2. Lamport Timestamps [10 + 10 = 20 points]
This question has two parts.
(a) In the figure below, assign Lamport timestamps to each event. Events include
message sends and receipts (arrows) and steps (dark circles). The initial timestamp of each process is 0. You could either annotate figure or write out the sequence of timestamps for the events at each process (e.g., P0: followed by a list of 7 timestamps).
P0 P1
P2 P3
P0 P1
P2 P3
(b) Now mark vector timestamps for the same timeline.
(Go to next page)
4

3. Chord Routing [4 + 8 + 8 = 20 points]
This question has three parts.
In a Chord P2P system, there are 256 points on the ring. Six machines join, with the following peer ids: 1, 10, 100, 150, 200, 250.
(a) Indicate the successor entries of each node on the Chord ring.
(b) Show the finger table entries of machine with peer id 10.
(c) Use the Chord routing algorithm to route a message for key (file id) 2 starting from peer id 150. There is no file replication, and each peer has exactly one successor and no predecessors.
(Go to next page)
5

4. MapReduce [20 points]
You are given a social network log that captures information about all the posts on a social network during the course of a day. Each line contains tuples (a, hh:mm:ss) where a is a user id, and hh:mm:ss is the timestamp of a post made by the user. If a user has multiple posts, they will appear as separate entries. The entries are not sorted in any order.
Write a MapReduce program to find that hour of day when the maximum posts were made. Your output should be one of the integers 0-23.
You should have at least some parallelism. Ensure that your output does not contain duplicates. You can set your key and value to arbitrary objects.
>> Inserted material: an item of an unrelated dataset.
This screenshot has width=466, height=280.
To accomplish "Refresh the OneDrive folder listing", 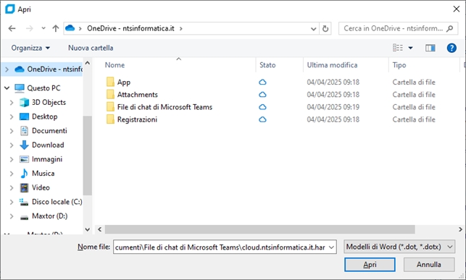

You cannot retain data at any of the machines from a task (Map or Reduce) for use in a later task. Chaining MapReduces is allowed, as long as you don’t over-use chaining (where parallelization could have helped instead). Each MapReduce in a chain can read the dataset, but there is no other persistent memory across the chain. Pseudocode is preferable, and it can be coarse-grained, e.g., you can say “get top k from this list by field x”, “sort this list by key x”, etc.). Be clear and concise and don’t miss any steps.
(Go to next page)
6

5. Key-Value Stores [10+10 = 20 points]
This question contains two parts.
(a) Someone tells you that Cassandra should really be using the finger tables from Chord as well. Give three reasons arguing against this proposal.
(b) Instead of using the Bloom filter along with an SSTable why not simply use a list of the keys present in that SSTable?
(END OF EXAM)
7